A Constantinople, sous les yeux des « patriotes » et du gouvernement, le mouvement reste particulièrement calme et pacifique ; le docteur Riza Tewfik bey, membre du Comité, en est l’organisateur. Le 13 octobre, dans une conférence au théâtre des Petits-Champs, il engage le peuple à pratiquer sans merci le boycottage des magasins autrichiens, mais aussi à se garder de violences qui déconsidéreraient une juste cause : « Pour ne pas acheter dans un magasin, il suffit simplement de ne pas y aller. Il est absurde et superflu d’aller manifester devant ces magasins et crier que désormais ou n’y achètera rien[2]. » A un grand meeting tenu le 13 octobre dans la cour de la mosquée du Sultan Achmet, des orateurs de toutes les nationalités, un Turc, un Grec, un Israélite, un Arménien et un Arabe, dénoncent là déloyauté de l’Autriche et prônent le boycottage ; un grand cortège

  1. « N’achetez pas les productions avariées de l’Autriche qui, au moment où les Ottomans ont besoin de travailler dans le calme, se jette, avec son ordinaire et immonde avidité, sur la Bosnie-Herzégovine. N’achetez pas les marchandises frelatées de l’Autriche qui, au moment où les Ottomans attendaient de tous les États, de tous les peuples civilisés, de la sympathie, de l’encouragement, porte un coup de si grande détresse à la Nation. N’achetez pas les produits répugnans de l’Autriche qui, au moment où les Ottomans travaillent à établir leur gouvernement et leur administration sur des bases de justice et de droit, cherche à faire revenir le régime d’absolutisme, crée des troubles à l’intérieur et une guerre à l’extérieur, en foulant aux pieds les traités, le droit des gens. Oui, qu’aucun Ottoman ne donne un para pour les étoffes, les vêtemens, les chaussettes, les mouchoirs, les flanelles, etc., venant de l’Autriche. »

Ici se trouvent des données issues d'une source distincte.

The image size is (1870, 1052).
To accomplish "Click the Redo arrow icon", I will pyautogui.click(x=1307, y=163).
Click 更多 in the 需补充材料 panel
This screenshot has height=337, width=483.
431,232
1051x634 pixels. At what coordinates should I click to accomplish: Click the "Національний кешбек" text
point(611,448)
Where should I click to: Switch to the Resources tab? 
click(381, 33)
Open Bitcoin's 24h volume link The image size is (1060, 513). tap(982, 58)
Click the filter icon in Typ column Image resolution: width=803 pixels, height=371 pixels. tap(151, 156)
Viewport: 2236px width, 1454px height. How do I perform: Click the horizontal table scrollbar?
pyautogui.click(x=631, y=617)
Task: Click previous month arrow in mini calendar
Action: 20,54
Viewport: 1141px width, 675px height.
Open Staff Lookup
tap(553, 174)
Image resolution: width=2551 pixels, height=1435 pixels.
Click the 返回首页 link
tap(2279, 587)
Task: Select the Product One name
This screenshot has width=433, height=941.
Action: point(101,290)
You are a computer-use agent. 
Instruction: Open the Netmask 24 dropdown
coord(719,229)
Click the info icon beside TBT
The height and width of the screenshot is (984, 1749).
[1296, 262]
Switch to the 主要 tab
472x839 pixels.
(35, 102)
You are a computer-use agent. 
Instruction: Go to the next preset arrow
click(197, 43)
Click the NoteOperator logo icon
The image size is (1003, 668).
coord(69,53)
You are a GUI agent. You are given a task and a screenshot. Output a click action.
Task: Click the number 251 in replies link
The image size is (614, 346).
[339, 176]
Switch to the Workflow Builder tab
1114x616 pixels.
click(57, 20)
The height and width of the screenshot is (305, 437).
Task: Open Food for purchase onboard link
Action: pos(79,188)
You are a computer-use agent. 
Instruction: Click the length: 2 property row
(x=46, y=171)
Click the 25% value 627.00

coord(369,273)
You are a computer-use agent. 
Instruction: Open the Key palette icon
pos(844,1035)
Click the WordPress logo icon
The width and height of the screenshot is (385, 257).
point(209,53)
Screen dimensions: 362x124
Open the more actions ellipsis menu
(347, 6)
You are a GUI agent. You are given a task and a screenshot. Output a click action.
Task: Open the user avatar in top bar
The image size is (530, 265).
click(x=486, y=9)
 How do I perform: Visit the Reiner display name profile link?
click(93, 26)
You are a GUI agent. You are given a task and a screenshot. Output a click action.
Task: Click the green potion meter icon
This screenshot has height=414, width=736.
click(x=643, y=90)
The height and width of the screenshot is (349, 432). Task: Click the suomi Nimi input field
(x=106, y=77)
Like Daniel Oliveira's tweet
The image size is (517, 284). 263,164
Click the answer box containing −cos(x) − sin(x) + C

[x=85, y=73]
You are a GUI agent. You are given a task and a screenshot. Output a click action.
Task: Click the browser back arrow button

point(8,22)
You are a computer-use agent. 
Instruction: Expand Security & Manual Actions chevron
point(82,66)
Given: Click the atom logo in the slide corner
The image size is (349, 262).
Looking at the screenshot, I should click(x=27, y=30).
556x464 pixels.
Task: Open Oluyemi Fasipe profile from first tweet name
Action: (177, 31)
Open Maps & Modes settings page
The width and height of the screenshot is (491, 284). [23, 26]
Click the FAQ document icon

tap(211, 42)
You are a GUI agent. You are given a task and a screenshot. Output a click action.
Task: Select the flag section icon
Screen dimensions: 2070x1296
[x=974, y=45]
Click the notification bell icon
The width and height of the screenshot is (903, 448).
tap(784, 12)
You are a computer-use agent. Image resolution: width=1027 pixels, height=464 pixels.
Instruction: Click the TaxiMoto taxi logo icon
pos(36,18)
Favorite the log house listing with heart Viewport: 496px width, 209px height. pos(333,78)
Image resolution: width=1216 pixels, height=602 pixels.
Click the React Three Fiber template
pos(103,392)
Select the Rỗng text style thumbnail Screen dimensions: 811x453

  2. Cité par M. Léopold Dor dans sa très intéressante conférence à la Société d’études économiques de Marseille, publiée sous ce titre : Le Boycottage des marchandises et des navires autrichiens en Turquie et son influence sur le commerce français (Marseille, Barlatier). Nous avons fait plus d’un emprunt à cette brochure.